15. Transfer of Risk

  • All risks relating to the Goods shall pass from the Company to the Buyer on the date of delivery of the Goods to the Buyer or to a third party, other than the carrier, designated by the Buyer for this purpose.
  • If the Goods are lost or damaged during delivery, the Company shall supply the Buyer with new or undamaged Goods. If such Goods are no longer available in stock, the Company shall offer the Buyer an alternative solution; if such solution is not acceptable to the Buyer, the Buyer shall have the right to withdraw from the contract and request a refund of the full amount paid under the contract.

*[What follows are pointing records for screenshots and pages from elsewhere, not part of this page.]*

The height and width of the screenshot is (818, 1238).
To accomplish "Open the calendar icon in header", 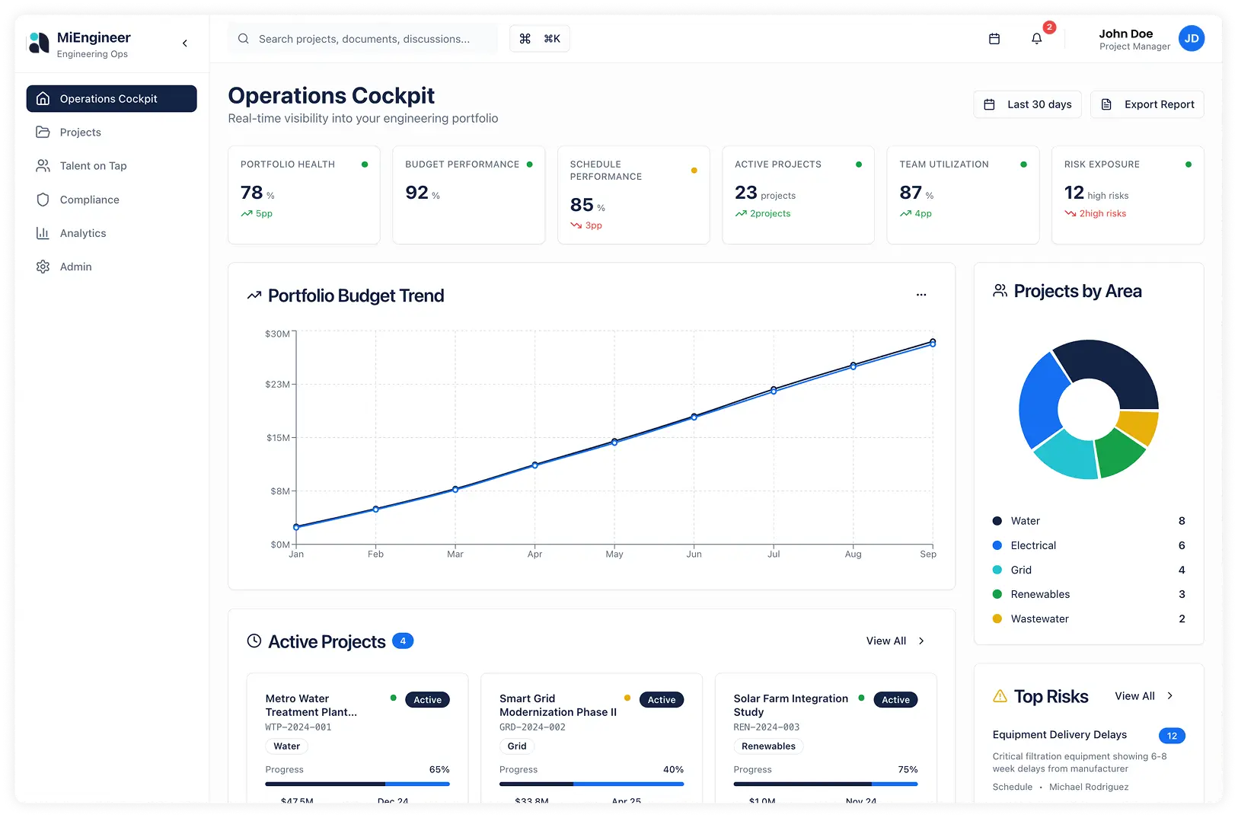I will [994, 39].
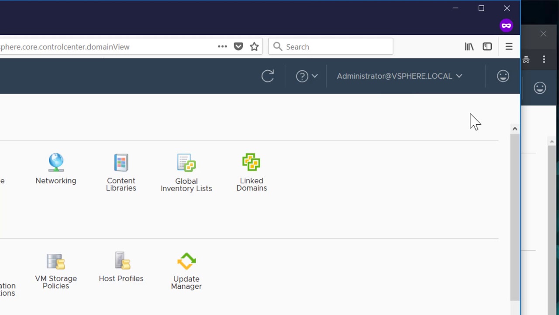Screen dimensions: 559x315
Task: Open Firefox Library menu
Action: 469,46
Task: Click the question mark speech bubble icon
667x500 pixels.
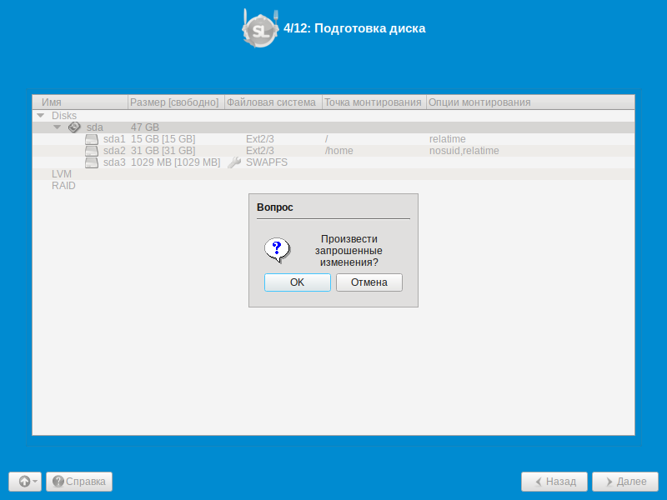Action: pyautogui.click(x=278, y=250)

16. Right of Withdrawal from a Contract Concluded via the Online Store

  • The Buyer shall have the right to withdraw from the contract for the supply of Goods concluded via the Online Store within 14 (fourteen) days without being required to give any reason for such decision.
  • The 14-day (fourteen-day) withdrawal period shall commence on the date of delivery of the Goods. This shall be the day on which the Buyer or a third party other than the carrier designated by the Buyer, acquires physical possession (i) of the Goods or (ii) of the last item of the Goods, where the subject matter of the contract consists of multiple items ordered by the Buyer in a single order and delivered separately, or (iii) of the last consignment or piece, where delivery of the Goods consists of multiple consignment or pieces, or (iv) of the first item, where the delivery of the Goods is carried out regularly over a defined period.
  • The Buyer shall not have the right to withdraw from a contract for the supply of (i) Goods manufactured according to the Buyer’s specifications or clearly personalised; (ii) Goods which are liable to deteriorate or expire rapidly; (iii) sealed audio or video recordings or computer software if the Buyer has unsealed them after delivery; and (iv) sealed Goods which are not suitable for return due to health protection or hygiene reasons, if the seal has been broken after delivery.
  • The Buyer shall have the right to withdraw from a contract for the provision of Services (whether an »in-person« event or an online event) concluded via the Online Store no later than 7 (seven) days prior to the event, irrespective of the date of purchase. After this period, withdrawal shall no longer be possible. After such time, the Company would be unable, or only with significant difficulty, to reallocate or fill the capacity reserved by the Buyer in the event of withdrawal from a distance contract.
  • The Buyer shall not have the right to withdraw from the Digital Content supply contract concluded via the Online Store. In the process of purchasing Digital Content in the Online Store, the Buyer must explicitly indicate their consent (i) to the commencement of performance of the Digital Content supply contract during the withdrawal period, and (ii) to the consequent loss of the right of withdrawal from this distance contract. If the Buyer does not agree to the abovementioned statements, the purchase of Digital Content in the Online Store shall not be possible.
  • The Buyer shall exercise the right of withdrawal in accordance with this Article by providing the Company with an unequivocal statement declaring withdrawal from the contract. For this purpose, the Buyer may use the model withdrawal form set out in Annex 1, which forms an integral part of these Terms & Conditions, and submit it to the Company either by post or by electronic communication. The Buyer shall be deemed to have exercised the right of withdrawal in due time if, in the case of Goods, the notice of withdrawal is sent before the expiry of the 14-day withdrawal period, and in the case of Service »event« (whether »in-person« or online), if such notice is sent no later than 7 (seven) days prior to the event.
  • Information relating to the exercise of the Buyer’s right of withdrawal from a contract for the supply of Goods and from a contract for the provision of Service »event« is set out in Annex 2, which forms an integral part of these Terms & Conditions.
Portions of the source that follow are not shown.